# [FRAGMENTO DE LA PÁGINA]
Confiamos en la intercesión de los santos. «Por lel hecho de que los bienaventurados están más íntimamente unidos con Cristo, consolidan más eficazmente a toda la Iglesia en la santidad, ennoblecen el culto que ella ofrece a Dios aquí en la tierra y contribuyen de múltiples maneras a su más dilatada edificación (1Cor 12,12-27). Porque ellos, habiendo llegado a la patria y estando en presencia del Señor (2Cor 5,8), no cesan de interceder por Él, con Él y en Él a favor de nosotros ante el Padre, ofreciéndole los méritos que en la tierra consiguieron por el Mediador único entre Dios y los hombres, Cristo Jesús (1Tim 2,5), como fruto de haber servido al Señor en todas las cosas y de haber completado en su carne lo que falta a los padecimientos de Cristo en favor de su Cuerpo, que es la Iglesia (Col 1,24). Su fraterna solicitud contribuye, pues, mucho a remediar nuestra debilidad» (LG 49; Catecismo 956).
Poco antes de morir dice Santo Domingo a su hermanos: «No lloréis, os seré más útil después de mi muerte y os ayudaré más eficazmente que durante mi vida» (Bto. Jordán de Sajonia, Vita 4,69). Y Santa Teresa del Niño Jesús: «Pasaré mi cielo haciendo el bien sobre la tierra» (Verba) (Catecismo ib)

(Registros de datos almacenados)
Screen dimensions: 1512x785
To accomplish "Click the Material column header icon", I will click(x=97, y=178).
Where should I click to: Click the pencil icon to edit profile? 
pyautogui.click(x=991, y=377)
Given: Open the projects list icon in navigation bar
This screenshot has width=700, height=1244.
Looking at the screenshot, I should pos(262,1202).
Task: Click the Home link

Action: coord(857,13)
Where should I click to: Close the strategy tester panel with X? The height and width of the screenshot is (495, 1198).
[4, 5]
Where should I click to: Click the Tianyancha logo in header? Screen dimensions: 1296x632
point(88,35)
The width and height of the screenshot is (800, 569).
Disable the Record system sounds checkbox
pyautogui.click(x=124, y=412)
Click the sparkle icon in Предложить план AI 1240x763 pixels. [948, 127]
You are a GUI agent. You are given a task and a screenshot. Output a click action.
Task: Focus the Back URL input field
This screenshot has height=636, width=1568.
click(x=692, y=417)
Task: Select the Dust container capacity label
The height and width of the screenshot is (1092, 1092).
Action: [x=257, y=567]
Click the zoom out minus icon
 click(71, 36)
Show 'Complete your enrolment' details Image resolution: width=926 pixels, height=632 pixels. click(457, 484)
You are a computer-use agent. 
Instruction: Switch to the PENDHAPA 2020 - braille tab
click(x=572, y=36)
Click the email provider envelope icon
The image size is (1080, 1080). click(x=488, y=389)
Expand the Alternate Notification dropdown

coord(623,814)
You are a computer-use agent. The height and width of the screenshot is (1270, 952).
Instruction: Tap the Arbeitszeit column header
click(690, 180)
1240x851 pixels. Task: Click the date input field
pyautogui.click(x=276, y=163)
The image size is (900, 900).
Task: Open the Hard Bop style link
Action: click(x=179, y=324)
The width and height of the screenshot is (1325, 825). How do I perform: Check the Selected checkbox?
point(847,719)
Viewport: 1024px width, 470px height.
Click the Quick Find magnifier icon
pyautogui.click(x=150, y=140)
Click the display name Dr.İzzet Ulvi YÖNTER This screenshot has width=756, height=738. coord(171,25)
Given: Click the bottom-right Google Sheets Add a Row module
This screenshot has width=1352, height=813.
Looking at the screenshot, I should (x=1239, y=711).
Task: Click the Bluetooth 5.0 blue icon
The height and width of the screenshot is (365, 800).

# [INSTRUCCIONES]
(1) Según el fragmento, ¿por qué los bienaventurados fortalecen con más eficacia a toda la Iglesia en la santidad? Explícalo en una a tres oraciones.
(2) Convierte en una lista breve el párrafo del fragmento que empieza con «Poco antes de morir», sin perder sus datos principales.

# [LISTA DE RESPUESTAS]
(1) Porque están más íntimamente unidos con Cristo. Por eso consolidan más eficazmente a toda la Iglesia en la santidad, ennoblecen el culto que ella ofrece a Dios en la tierra y contribuyen de muchas maneras a su edificación.

(2)
- Poco antes de morir, Santo Domingo pidió a sus hermanos que no lloraran. Les dijo que después de su muerte les sería más útil y los ayudaría con más eficacia que en vida (Bto. Jordán de Sajonia, Vita 4,69).
- Santa Teresa del Niño Jesús dijo: «Pasaré mi cielo haciendo el bien sobre la tierra» (Verba).
- Las dos citas remiten al Catecismo.